As tweeters “tweeted’ their experience to their followers, their tweets were displayed on a full-length screen in the Museum’s lobby. Tweeters shared thoughts, photos, and information about the various pieces of art and artifacts throughout the museum complex. The evening was full of surprises as “Andy Warhol” was on hand to greet the tweeters and promote the upcoming Picasso and Warhol exhibit and certain tweeters won prizes such as museum t-shirts, free admission tickets to return to the museum and other High swag.
Organizers of the event did a lot of things right – they were prepared – including their admissions stickers that participants wore that had the twitter bird and the twitter hashtag for the event #hightweetup prominently displayed. No one could forget the hashtag and its neon colors had other museum visitors inquiring about what did it mean?
However, as this is a legal blog relating to social media I wanted to focus on another thing the museum organizers did right – as each participant signed in (registration was requested online prior to the event) – they received a printed document entitled “Tweetup Gallery Photo Policies” from the hostesses. Smartphones and iPads abounded at the Tweetup. Tweeting pics was to be a big part of the Tweetup, but the museum did have some concerns.
This half sized piece of paper laid out the guidelines relating to photographing inside the museum.
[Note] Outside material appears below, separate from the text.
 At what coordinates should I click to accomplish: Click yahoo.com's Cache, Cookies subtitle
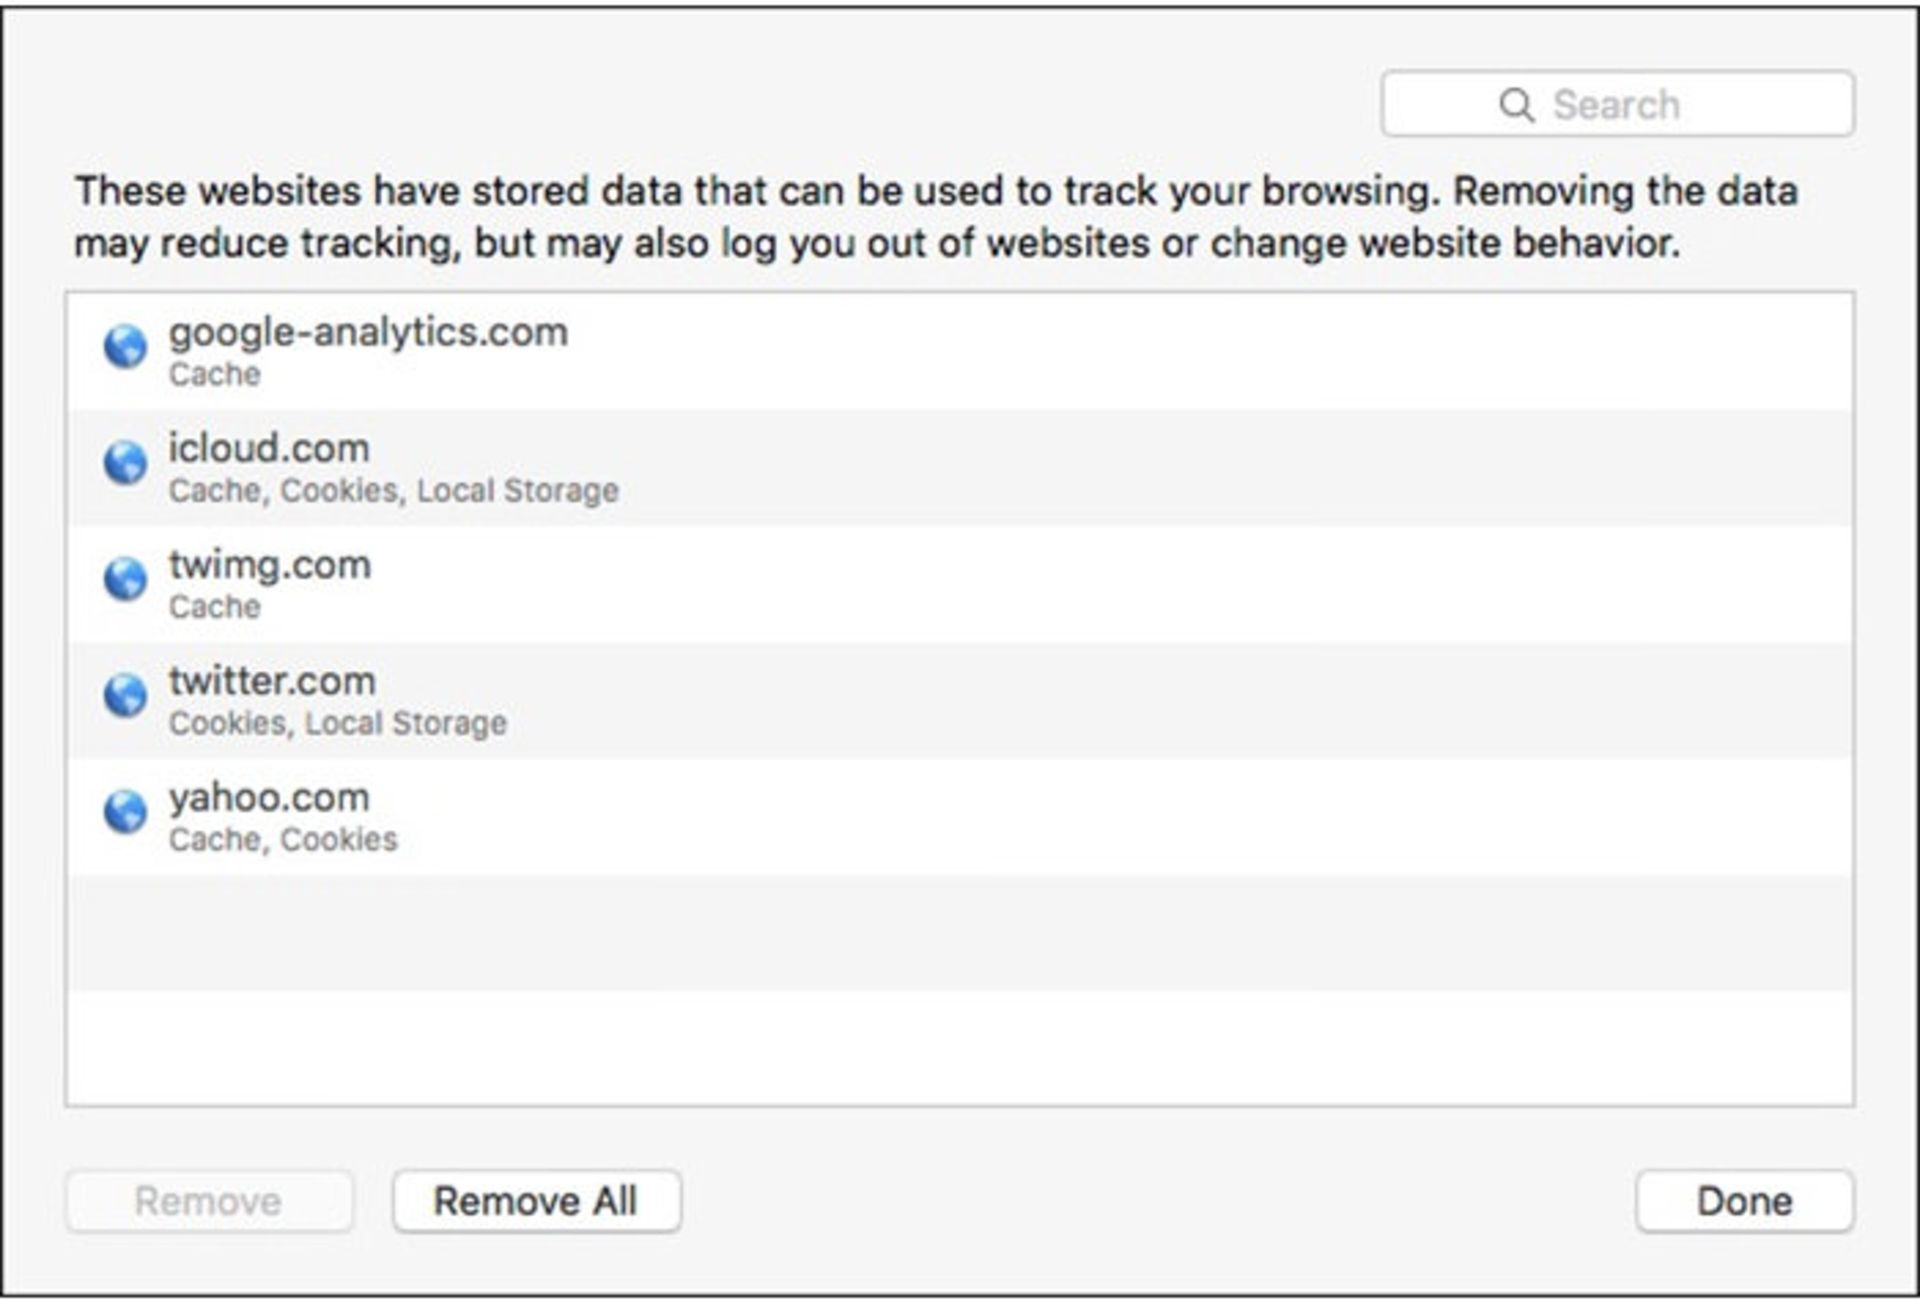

The museum reminded the tweetup participants that it is “bound to certain contracts and restrictions that may not allow for every work of art to be photographed.” Intellectual property rights, publicity rights, and other legal rights all play a part in protecting and conserving the value of art for today and many generations to come. Lending works of art between museums is a common occurrence but is based on trust and contractual agreements of what is to be permitted with the art work, how it is to be exhibited, for how long, etc. Reciprocity is important, and if one museum fails to adhere to the contract, other museums will find out and then not want to lend them their art in the future for security concerns.
The Tweetup Photo Policies laid out in clear, simple English, what exhibits could be photographed during the event, but more importantly, what exhibits could not. Most museums have a “No Photography” rule – if you like an exhibit more likely than not there is a postcard or catalogue book with the image in it, ready for you to purchase. If photography is allowed it is usually limited to permanent collections and for private use and viewing – not for commercial activities – so you can’t take a photo, enlarge it to poster size and sell it on your eBay® account. That’s a big no-no.
The policies also gave participants a contact or contacts – who to ask if you weren’t sure if you could take the photo or not – security officers! Talk to them, they are not so scary and actually know something about the exhibits – at least the ones we spoke to. They also had a few funny stories to share about the big silver-plated platter by Anish Kapoor on the third floor. Born in India in 1954, Anish’s sculptures are meant to be interactive and they invite the viewer to do more than just look. The platter stands against a wall. If you stand in front of it, and someone stands on the other side of the room behind you, you can whisper and they would hear what you said. It is quite eerie but a lot of fun and you need at least two to make it work – it’s invitation to engage make it a great symbol for the tweetup – art to be experienced, to be shared, to be social.